Sesekali diajaknya Danisha bercanda. Danisha mencoba tersenyum, getir hatinya
menanti. Si Farhan tak bisa dihubungi. Danisha menyudahi makanannya. Seolah
paham, Pak Hadi menghampiri.
“Bapak. Sebenarnya Bang Farhan serius nggak sih sama Danisha.
Masa iya, orang setampan dan sebaik dia mau sama mahasiswi kayak Danisha?”
Danisha tak tahan ingin melontarkan pertanyaan yang telah lama dipendamnya.
“Danisha, Farhan itu orangnya lurus. Kalau satu katanya
ya satu. Orangnya sungguh-sungguh,”
“Tapi, kenapa dia tidak pernah sekali pun memberanikan
diri menunjukkan keseriusannya sama Danisha,” Danisha tersulut emosi. “Selalu
saja Bapak yang menjadi juru bicara, seakan-akan hanya Bapak yang bersikeras menginginkan
perjodohan ini. Lagipula, mustahil tak satu pun gadis cantik di sana yang
menarik hatinya.”
“Itulah Si Farhan, Kamu harus bisa menerima keadaannya
yang seperti itu. Tak pernah Bapak lihat ia begitu semangat tiap kali berbicara
tentang Kamu,” Pak Hadi membela diri. “Percayalah Nak, Farhan itu tidak akan
main-main.” Danisha terdiam.
“Danisha,
tadi Farhan lapor ke Bapak. Katanya akan menemui Kamu di sini,” Pak Hadi tak
melanjutkan kalimatnya. Ia menarik napas. Danisha hanya diam, menunggu
sambungan kata-kata beliau.
“Tadi
Farhan pesan, tolong sampaikan maafnya sama Danisha. Dia pusing tuh
sekarang, semalam atasannya nelpon nyuruh dia berangkat pagi ini juga.
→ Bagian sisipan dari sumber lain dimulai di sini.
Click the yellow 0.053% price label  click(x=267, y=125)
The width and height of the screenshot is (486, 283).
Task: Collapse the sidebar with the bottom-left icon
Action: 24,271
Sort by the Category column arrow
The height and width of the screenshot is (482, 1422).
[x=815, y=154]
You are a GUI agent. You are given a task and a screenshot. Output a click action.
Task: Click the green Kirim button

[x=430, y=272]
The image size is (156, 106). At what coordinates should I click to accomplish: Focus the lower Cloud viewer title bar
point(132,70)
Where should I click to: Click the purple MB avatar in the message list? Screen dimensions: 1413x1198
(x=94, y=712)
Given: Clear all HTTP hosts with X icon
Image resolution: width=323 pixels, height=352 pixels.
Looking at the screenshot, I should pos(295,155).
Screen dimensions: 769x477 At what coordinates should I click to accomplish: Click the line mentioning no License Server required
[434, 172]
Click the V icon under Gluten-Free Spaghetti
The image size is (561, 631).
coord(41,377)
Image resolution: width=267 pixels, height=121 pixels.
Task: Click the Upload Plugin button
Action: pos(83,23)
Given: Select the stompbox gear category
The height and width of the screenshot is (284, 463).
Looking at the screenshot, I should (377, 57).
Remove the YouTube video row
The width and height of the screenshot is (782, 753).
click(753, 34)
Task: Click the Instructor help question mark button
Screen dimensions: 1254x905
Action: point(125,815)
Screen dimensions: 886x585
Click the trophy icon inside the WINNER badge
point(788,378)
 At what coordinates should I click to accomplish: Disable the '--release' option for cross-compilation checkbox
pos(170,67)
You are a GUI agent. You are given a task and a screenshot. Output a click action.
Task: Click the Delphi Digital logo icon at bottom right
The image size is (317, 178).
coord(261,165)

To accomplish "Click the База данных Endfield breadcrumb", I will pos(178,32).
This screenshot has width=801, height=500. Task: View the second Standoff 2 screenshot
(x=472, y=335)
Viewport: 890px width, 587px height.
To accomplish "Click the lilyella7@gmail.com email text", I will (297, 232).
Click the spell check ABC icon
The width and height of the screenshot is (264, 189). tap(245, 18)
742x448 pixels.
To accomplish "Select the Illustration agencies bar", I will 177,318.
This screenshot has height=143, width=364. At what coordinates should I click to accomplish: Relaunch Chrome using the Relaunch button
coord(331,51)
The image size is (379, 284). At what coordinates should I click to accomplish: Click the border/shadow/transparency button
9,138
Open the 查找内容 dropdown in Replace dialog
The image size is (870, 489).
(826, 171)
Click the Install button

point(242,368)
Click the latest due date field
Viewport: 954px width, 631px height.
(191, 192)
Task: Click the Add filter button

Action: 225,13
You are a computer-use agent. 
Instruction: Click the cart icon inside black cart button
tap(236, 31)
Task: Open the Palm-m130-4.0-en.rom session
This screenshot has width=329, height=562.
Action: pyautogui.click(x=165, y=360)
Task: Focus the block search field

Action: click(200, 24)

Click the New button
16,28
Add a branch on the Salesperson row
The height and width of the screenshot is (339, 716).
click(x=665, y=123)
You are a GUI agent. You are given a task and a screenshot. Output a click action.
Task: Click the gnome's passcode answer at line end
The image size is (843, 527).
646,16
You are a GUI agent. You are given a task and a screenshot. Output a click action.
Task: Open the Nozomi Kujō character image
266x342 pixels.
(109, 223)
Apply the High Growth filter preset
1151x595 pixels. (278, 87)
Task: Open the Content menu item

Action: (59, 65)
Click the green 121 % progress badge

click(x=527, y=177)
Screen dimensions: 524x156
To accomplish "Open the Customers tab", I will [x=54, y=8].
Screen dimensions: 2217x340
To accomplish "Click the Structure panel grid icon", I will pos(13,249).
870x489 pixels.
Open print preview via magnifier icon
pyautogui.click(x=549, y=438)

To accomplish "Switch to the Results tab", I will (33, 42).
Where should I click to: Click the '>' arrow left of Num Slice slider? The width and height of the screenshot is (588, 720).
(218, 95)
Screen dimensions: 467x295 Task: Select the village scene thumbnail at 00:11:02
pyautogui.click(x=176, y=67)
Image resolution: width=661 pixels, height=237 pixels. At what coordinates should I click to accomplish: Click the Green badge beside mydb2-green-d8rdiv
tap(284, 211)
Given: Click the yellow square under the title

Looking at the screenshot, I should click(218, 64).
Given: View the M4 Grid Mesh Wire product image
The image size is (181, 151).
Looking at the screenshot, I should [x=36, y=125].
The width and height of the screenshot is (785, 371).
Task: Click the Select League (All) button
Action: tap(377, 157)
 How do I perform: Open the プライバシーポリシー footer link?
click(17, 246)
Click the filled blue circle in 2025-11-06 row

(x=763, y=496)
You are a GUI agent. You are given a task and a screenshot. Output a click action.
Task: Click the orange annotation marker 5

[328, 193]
Subuh-subuh dia langsung pergi. Menangis dia cerita pada Bapak, kenapa ada saja
hambatannya buat ketemu,”
Danisha
bisu. Matanya berkaca-kaca. Dipaksanya supaya tidak menjatuhkan air mata di hadapan Pak Hadi.
“Jangan
menangis ndak Nak. Kalau jodoh pasti bertemu. Do’akan saja Farhan selamat di
rantau orang.” Pak Hadi tak mau lagi
melanjutkan kata-kata. Dibiarkannya saja Danisha pergi meninggalkan warung. ***Padang, Oktober 2012.